### Data shown:
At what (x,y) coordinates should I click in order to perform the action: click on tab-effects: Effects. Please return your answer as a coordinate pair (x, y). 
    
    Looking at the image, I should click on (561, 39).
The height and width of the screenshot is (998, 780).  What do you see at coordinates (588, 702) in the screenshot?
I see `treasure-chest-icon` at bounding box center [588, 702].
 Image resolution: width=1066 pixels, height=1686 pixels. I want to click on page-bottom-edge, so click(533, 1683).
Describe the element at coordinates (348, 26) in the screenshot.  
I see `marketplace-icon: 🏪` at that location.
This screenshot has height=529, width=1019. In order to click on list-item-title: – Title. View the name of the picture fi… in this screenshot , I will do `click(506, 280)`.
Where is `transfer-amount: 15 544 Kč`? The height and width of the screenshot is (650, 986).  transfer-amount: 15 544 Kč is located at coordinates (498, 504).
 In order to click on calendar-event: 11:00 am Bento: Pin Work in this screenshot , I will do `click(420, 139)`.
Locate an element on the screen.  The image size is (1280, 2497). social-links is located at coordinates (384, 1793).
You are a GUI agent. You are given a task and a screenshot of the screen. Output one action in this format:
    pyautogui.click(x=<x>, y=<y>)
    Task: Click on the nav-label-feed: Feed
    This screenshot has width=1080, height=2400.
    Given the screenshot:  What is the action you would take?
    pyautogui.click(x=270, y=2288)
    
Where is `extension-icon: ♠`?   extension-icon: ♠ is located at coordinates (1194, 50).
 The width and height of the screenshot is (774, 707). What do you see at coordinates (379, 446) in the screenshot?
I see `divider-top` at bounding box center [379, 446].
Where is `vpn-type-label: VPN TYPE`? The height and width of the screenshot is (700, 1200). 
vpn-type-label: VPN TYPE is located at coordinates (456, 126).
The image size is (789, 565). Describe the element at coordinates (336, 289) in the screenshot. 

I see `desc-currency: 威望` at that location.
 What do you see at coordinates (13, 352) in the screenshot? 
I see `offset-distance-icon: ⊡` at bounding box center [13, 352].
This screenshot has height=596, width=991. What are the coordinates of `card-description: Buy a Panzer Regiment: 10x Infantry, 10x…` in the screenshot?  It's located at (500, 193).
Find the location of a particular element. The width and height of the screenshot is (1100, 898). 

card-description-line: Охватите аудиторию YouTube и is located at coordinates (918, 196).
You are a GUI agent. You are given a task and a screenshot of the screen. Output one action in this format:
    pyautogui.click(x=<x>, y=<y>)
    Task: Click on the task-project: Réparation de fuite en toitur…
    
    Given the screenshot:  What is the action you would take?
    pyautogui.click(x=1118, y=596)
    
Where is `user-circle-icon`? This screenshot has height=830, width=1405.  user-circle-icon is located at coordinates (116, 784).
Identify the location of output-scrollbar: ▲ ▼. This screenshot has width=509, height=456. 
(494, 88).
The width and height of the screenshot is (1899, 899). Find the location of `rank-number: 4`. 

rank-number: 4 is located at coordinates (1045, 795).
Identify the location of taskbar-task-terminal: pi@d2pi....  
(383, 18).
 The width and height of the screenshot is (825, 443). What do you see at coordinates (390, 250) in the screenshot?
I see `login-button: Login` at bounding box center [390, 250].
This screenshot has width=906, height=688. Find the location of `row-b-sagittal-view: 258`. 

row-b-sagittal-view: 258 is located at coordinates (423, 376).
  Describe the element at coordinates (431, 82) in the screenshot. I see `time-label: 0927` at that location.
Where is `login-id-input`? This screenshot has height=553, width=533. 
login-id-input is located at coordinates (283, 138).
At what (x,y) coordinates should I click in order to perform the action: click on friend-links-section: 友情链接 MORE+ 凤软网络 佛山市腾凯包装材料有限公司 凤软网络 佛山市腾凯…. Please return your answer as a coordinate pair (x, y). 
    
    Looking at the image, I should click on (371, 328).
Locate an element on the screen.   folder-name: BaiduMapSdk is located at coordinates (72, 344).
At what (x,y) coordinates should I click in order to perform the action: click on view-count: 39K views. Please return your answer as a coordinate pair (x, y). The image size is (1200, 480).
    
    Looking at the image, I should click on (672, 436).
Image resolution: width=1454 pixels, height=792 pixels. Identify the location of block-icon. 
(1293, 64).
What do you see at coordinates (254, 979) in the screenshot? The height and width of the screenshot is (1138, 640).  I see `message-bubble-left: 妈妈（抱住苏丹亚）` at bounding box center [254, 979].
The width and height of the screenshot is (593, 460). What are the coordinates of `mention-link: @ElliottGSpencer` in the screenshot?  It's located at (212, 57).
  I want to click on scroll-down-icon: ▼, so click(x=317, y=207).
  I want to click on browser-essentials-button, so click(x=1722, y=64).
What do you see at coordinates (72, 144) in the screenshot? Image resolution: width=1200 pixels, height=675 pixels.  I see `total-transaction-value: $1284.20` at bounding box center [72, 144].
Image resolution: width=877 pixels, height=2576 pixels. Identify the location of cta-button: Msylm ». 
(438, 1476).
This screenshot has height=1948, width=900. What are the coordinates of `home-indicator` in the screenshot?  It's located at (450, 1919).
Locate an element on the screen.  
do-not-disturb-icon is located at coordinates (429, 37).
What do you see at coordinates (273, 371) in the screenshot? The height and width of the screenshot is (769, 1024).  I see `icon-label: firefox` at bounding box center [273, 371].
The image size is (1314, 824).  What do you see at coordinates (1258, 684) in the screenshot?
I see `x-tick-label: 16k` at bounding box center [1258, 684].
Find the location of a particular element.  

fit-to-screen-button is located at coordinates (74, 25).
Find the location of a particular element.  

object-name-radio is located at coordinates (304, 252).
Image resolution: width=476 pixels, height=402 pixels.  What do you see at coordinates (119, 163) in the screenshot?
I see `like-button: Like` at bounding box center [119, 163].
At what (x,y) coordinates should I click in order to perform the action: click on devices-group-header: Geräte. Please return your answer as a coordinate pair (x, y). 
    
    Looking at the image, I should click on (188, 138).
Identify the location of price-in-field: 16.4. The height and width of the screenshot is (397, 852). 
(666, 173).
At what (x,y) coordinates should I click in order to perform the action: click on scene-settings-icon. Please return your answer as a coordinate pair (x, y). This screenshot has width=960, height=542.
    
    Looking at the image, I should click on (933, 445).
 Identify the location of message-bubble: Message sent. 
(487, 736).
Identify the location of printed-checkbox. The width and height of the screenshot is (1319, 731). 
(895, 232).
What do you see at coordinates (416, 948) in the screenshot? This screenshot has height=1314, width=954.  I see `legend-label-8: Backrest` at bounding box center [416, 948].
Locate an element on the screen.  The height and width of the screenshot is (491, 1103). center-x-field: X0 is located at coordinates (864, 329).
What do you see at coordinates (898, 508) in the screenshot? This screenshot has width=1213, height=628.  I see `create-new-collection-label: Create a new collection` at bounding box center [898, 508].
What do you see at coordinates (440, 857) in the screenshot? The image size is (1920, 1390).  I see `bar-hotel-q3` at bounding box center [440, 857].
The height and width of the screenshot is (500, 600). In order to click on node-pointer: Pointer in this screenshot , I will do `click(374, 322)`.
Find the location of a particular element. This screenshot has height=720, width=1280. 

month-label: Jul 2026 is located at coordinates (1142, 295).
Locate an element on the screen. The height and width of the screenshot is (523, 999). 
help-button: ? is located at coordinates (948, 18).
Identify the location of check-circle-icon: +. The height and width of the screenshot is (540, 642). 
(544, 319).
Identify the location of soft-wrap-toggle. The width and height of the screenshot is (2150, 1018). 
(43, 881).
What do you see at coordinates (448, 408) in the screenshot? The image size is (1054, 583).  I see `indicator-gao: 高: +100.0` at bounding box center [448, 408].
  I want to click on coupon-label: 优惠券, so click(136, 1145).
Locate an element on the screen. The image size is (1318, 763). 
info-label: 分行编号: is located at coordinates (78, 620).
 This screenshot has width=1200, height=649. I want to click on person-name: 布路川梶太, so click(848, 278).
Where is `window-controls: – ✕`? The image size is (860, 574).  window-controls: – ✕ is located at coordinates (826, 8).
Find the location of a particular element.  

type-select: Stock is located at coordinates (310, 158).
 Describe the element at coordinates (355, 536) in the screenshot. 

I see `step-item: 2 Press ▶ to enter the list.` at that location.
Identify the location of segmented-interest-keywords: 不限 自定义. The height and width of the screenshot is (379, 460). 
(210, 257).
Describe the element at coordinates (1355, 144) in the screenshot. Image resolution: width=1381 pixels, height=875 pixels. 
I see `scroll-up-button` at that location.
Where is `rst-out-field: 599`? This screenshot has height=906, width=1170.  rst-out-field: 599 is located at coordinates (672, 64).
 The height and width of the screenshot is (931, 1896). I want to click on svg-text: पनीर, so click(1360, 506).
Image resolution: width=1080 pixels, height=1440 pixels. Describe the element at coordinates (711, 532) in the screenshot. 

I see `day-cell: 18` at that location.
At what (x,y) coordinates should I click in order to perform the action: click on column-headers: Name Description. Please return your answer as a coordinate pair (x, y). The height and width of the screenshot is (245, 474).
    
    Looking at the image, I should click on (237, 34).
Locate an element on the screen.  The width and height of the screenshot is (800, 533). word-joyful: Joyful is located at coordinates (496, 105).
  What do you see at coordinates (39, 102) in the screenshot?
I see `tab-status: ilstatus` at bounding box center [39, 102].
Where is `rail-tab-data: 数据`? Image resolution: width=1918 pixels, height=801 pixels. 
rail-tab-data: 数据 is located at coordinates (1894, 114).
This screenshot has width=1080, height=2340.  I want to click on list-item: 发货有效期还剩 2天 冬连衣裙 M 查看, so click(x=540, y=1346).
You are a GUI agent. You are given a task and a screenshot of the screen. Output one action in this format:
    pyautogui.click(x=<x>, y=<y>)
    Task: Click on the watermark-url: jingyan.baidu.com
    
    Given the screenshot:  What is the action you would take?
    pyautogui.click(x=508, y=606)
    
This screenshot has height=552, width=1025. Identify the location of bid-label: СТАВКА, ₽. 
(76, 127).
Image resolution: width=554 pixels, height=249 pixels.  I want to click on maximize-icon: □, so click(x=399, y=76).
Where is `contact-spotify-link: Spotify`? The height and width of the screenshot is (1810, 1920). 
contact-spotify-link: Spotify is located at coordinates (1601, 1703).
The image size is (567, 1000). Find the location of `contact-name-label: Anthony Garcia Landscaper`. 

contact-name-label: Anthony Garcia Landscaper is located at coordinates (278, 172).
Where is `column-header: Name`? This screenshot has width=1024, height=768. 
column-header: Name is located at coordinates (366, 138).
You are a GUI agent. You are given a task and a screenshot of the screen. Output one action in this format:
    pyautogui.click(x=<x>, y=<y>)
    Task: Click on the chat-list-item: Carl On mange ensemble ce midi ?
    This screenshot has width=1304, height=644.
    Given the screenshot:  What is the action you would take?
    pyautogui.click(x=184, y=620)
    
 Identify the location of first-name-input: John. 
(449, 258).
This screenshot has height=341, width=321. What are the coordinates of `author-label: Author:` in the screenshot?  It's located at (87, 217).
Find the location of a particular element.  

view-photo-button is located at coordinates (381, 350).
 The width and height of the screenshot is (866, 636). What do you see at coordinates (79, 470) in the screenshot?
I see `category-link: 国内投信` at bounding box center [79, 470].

### Your objective:
Between the rows holding "Image resolution: width=877" and "This screenshot has height=1948, width=900.", inclusive, switch "Identify" to "Determine" and give those rows again with nothing else changed.

### Your response:
Image resolution: width=877 pixels, height=2576 pixels. Determine the location of cta-button: Msylm ». 
(438, 1476).
This screenshot has height=1948, width=900. What are the coordinates of `home-indicator` in the screenshot?  It's located at (450, 1919).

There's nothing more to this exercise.